**Work instructions:** Word for word, restate all of the entries.
────────────────
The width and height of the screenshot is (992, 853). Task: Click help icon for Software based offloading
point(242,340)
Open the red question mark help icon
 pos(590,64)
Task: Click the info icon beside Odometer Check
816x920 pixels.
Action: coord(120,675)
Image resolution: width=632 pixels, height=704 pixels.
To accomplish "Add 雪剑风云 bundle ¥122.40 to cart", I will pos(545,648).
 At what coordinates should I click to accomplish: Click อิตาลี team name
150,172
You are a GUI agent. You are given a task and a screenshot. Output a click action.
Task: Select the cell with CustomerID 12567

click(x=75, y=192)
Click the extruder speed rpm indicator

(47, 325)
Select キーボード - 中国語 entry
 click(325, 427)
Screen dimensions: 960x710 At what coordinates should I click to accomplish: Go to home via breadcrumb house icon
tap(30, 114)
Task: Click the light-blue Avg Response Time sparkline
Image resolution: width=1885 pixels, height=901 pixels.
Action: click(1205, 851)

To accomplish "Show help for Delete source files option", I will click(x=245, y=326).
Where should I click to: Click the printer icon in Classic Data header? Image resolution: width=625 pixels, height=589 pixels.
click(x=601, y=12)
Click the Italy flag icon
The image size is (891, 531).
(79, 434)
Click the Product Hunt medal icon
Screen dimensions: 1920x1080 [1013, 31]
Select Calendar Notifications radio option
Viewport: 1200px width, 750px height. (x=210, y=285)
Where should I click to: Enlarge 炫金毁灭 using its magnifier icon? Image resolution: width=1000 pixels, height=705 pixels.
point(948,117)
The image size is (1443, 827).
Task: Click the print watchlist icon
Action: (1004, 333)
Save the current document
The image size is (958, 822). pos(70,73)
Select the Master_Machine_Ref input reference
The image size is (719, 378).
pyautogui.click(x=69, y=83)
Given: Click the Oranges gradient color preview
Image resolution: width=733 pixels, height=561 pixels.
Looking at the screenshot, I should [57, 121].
────────────────
**Answer:**
The width and height of the screenshot is (992, 853). Task: Click help icon for Software based offloading
point(242,340)
Open the red question mark help icon
 pos(590,64)
Task: Click the info icon beside Odometer Check
816x920 pixels.
Action: coord(120,675)
Image resolution: width=632 pixels, height=704 pixels.
To accomplish "Add 雪剑风云 bundle ¥122.40 to cart", I will pos(545,648).
 At what coordinates should I click to accomplish: Click อิตาลี team name
150,172
You are a GUI agent. You are given a task and a screenshot. Output a click action.
Task: Select the cell with CustomerID 12567

click(x=75, y=192)
Click the extruder speed rpm indicator

(47, 325)
Select キーボード - 中国語 entry
 click(325, 427)
Screen dimensions: 960x710 At what coordinates should I click to accomplish: Go to home via breadcrumb house icon
tap(30, 114)
Task: Click the light-blue Avg Response Time sparkline
Image resolution: width=1885 pixels, height=901 pixels.
Action: click(1205, 851)

To accomplish "Show help for Delete source files option", I will click(x=245, y=326).
Where should I click to: Click the printer icon in Classic Data header? Image resolution: width=625 pixels, height=589 pixels.
click(x=601, y=12)
Click the Italy flag icon
The image size is (891, 531).
(79, 434)
Click the Product Hunt medal icon
Screen dimensions: 1920x1080 [1013, 31]
Select Calendar Notifications radio option
Viewport: 1200px width, 750px height. (x=210, y=285)
Where should I click to: Enlarge 炫金毁灭 using its magnifier icon? Image resolution: width=1000 pixels, height=705 pixels.
point(948,117)
The image size is (1443, 827).
Task: Click the print watchlist icon
Action: (1004, 333)
Save the current document
The image size is (958, 822). pos(70,73)
Select the Master_Machine_Ref input reference
The image size is (719, 378).
pyautogui.click(x=69, y=83)
Given: Click the Oranges gradient color preview
Image resolution: width=733 pixels, height=561 pixels.
Looking at the screenshot, I should [57, 121].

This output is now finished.